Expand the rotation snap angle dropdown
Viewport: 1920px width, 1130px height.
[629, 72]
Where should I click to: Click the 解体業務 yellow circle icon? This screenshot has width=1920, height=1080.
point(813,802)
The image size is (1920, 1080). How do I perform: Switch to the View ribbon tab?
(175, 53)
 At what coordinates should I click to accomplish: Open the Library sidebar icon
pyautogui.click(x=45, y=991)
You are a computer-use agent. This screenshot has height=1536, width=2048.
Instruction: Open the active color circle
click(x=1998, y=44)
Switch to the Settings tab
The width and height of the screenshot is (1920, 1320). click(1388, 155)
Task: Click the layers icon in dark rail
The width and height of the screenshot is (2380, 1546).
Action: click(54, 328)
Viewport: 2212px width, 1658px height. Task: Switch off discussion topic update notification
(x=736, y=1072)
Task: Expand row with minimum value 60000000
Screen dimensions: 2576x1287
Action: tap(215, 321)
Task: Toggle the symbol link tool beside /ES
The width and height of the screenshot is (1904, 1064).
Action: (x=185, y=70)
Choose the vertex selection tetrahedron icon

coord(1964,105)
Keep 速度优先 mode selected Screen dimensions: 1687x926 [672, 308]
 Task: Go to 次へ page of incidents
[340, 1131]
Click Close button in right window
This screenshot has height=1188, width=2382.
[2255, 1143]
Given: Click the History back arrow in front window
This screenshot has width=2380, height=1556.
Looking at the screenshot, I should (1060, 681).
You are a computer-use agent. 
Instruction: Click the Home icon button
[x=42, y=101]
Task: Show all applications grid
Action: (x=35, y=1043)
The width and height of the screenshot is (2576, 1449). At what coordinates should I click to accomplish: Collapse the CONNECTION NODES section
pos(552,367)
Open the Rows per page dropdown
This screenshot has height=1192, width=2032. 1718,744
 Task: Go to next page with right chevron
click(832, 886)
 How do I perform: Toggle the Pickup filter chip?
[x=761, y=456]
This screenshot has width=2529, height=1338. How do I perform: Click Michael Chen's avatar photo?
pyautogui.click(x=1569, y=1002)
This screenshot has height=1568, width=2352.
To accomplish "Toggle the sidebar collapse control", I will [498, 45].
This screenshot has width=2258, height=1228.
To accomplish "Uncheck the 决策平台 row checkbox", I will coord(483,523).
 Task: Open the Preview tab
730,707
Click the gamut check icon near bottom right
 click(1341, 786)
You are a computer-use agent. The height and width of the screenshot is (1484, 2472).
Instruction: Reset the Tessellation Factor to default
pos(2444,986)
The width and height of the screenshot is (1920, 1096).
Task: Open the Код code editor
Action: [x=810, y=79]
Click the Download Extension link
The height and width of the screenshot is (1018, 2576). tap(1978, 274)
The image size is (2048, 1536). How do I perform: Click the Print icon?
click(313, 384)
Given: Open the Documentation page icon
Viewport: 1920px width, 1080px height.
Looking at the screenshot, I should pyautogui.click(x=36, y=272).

-----

▸ **ACTION ITEM**
Please work out how many lines above contain the string "Expand", and reply with that number alone.

▸ **WRITTEN RESPONSE**
2